Yes, I was ready to turn my Civic in for an Accord.
This felt huge.
Remember those Accords in the 80s with the flip-up lights and velvety upholstery? I got to ride in one once in high school. It even had a “car phone.” (That is, in fact, how old I am. This is what happens when you have babies in your late thirties. You are truly, noticeably from a different generation than all the other moms.)
Yeah, so it turns out that Accords don’t look like that any more.
It has been a long time since I bought a car.
So I did what any reasonable person with a reasonable amount of reasonableness would do: I researched “sedans with the most leg room in the back seat.”
And then I texted my brother (who is in the car insurance business and surely would know something about reliability and safety–and maybe even leg room): “I’m thinking of the Accord or maybe the Lexus SE 350.”

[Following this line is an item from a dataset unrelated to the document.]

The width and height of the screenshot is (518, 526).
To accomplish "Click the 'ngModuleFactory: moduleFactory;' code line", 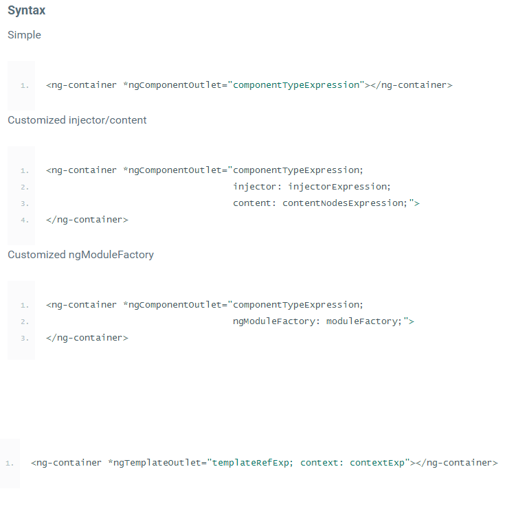I will coord(323,321).
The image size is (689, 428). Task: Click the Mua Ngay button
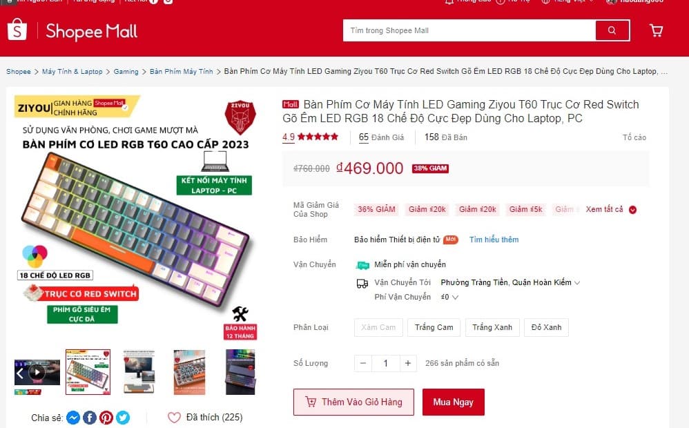[454, 402]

He texted me back: “Just go test drive the Rivian.” Only he must have been using talk-to-text because it came out, “just go test drive the Arabian,” and–after I realized he was not talking about a horse–I was like, “You know I can’t even park Darren’s pick-up, right?”
The Rivian has 8 seats and looks like a spaceship. We are a family of 4. Even if each kid brings a friend AND we take all of our pets AND luggage for a month, we don’t need eight seats.

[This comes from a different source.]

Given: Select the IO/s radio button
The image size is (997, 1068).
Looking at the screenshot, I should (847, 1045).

The Rivian is an electric SUV. I’m telling you this in case you didn’t know. Although you probably did know. I did not. (I was still picturing a horse.)

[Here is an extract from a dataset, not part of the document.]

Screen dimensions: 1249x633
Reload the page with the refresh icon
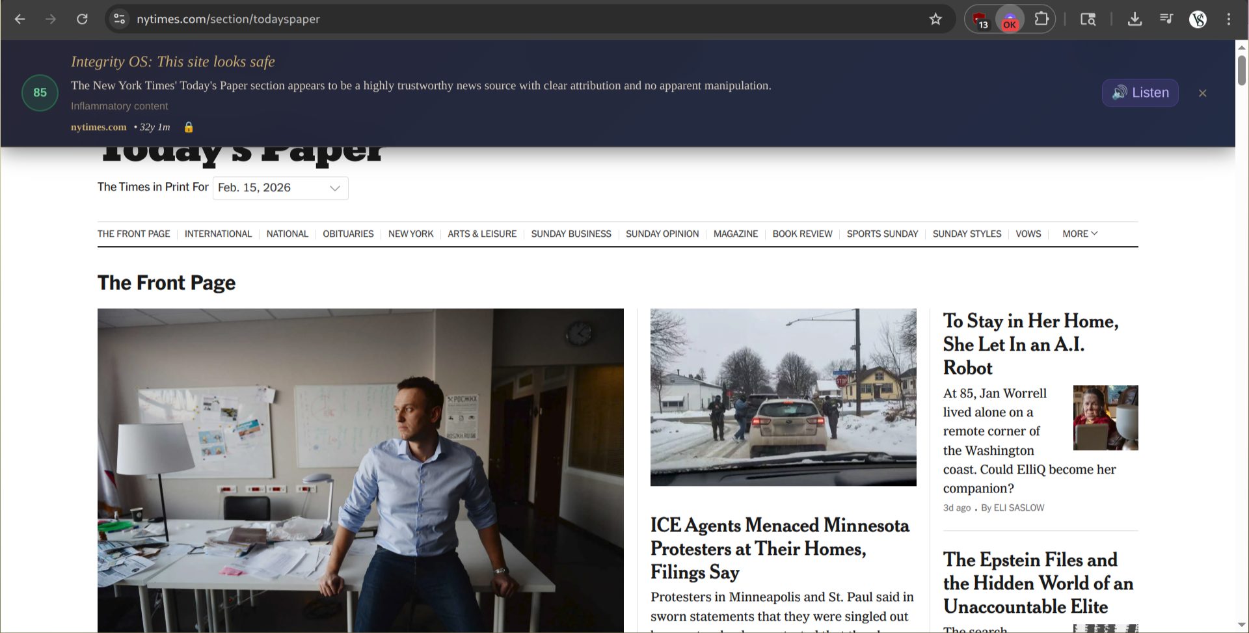point(82,19)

For the price of the Rivian, I could buy the Lexus AND the Accord. Not to mention, I could fit all my stuff in one or the other, AND park it. In one parking space. Without going over the line. On the first attempt.
“But,” my brother said, “Matt Damon and Ben Affleck like the Rivian.” (Um…?)
Yes, well, they could buy the Rivian, the Accord, AND the Lexus–and have a place to keep them all with room to spare. My neighborhood was built in the 60s when people did not super-size their cars. The driveways are so short that our neighbors with Outbacks just barely fit their vehicles in their driveways.
All of which led me to the great conclusion that (drumroll) the Civic has a few more miles in it.